EXERCISE REQUIREMENTS: Exactly the lines from the one containing "This screenshot has width=868, height=401." through the end of the records must be reproduced; leave out all pictures.

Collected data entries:
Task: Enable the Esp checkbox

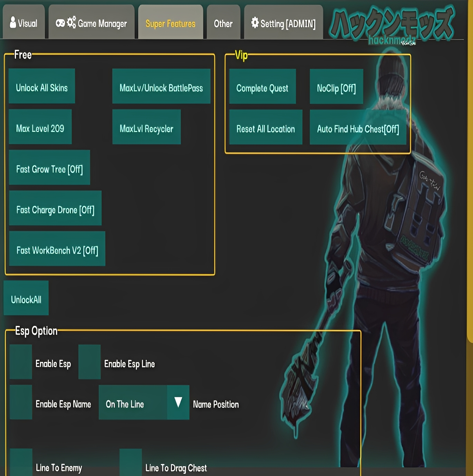Action: click(21, 362)
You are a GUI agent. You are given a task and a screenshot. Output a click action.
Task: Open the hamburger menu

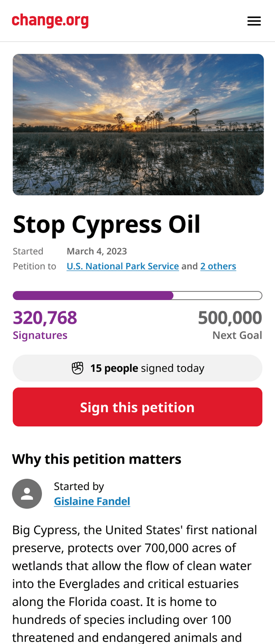(x=254, y=21)
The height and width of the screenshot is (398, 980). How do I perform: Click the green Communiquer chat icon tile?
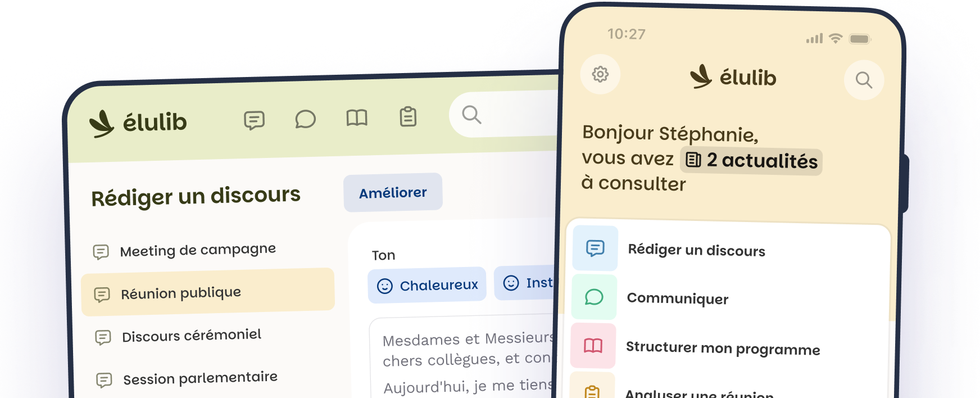594,297
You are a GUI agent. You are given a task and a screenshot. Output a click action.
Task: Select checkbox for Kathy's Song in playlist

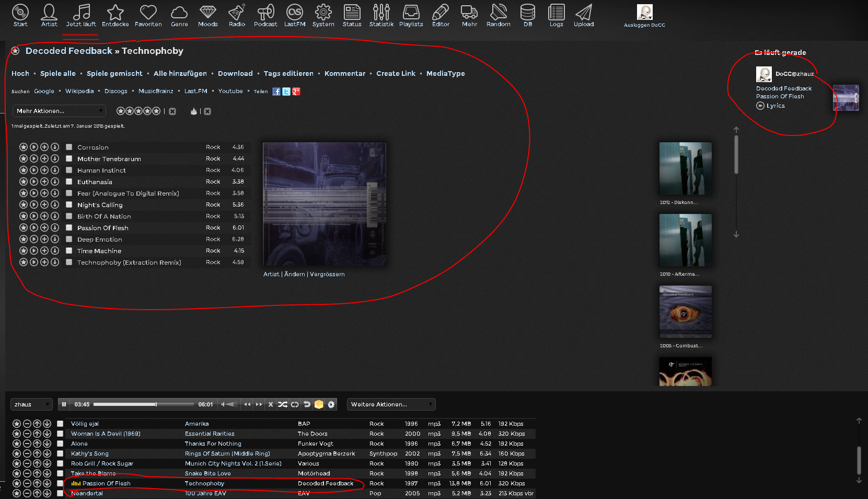pos(60,453)
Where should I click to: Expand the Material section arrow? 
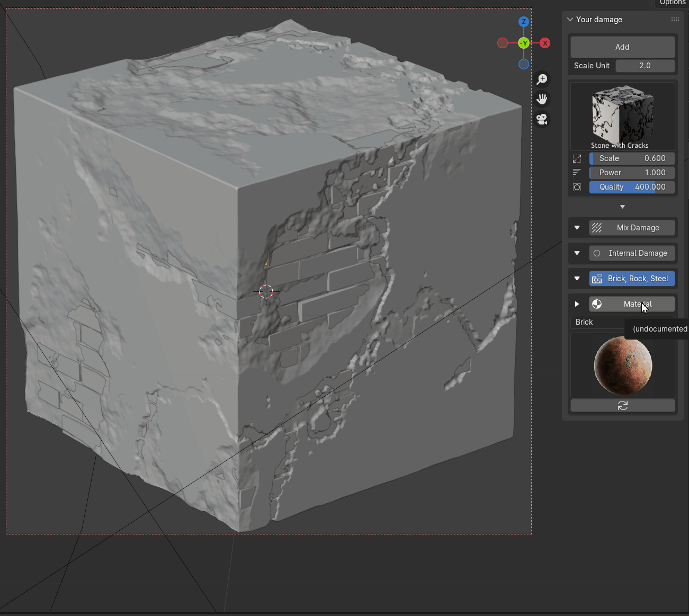577,304
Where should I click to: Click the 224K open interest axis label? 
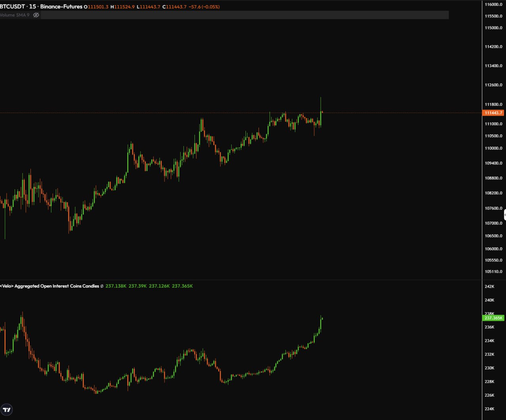pos(489,409)
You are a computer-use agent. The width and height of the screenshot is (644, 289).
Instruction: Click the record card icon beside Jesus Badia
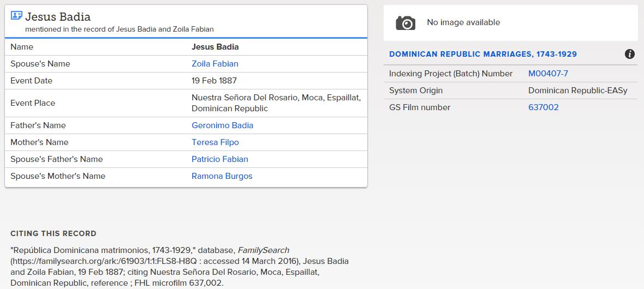pyautogui.click(x=16, y=16)
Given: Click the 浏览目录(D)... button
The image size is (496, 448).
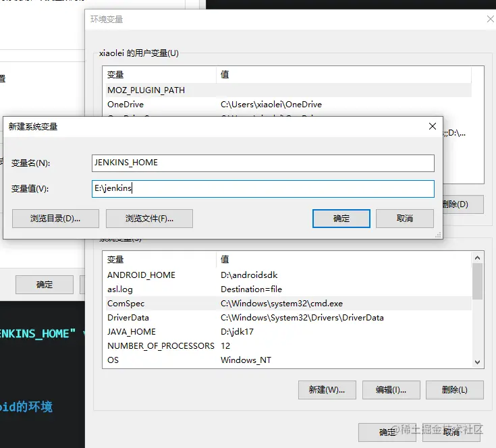Looking at the screenshot, I should [55, 218].
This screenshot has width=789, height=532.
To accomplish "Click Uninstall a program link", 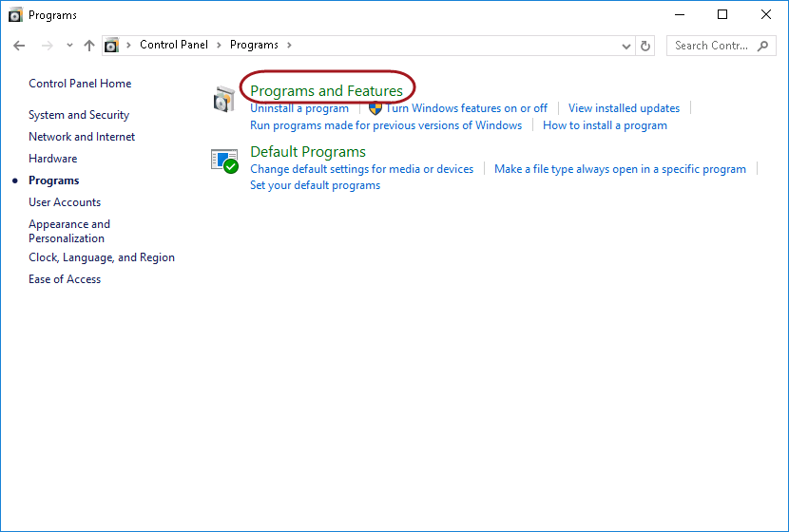I will [x=299, y=108].
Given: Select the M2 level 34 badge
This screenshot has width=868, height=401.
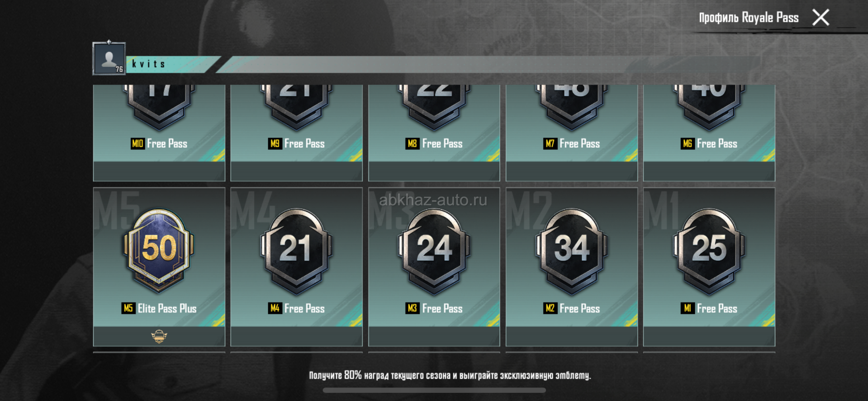Looking at the screenshot, I should tap(572, 251).
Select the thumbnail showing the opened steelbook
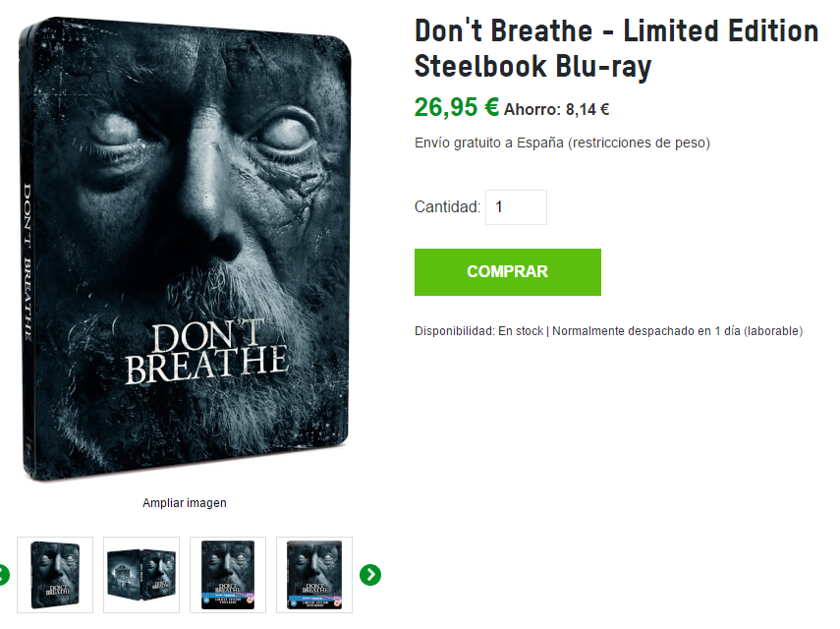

REPLY TO THE TASK:
This screenshot has width=868, height=401.
Looking at the screenshot, I should tap(572, 251).
Select the thumbnail showing the opened steelbook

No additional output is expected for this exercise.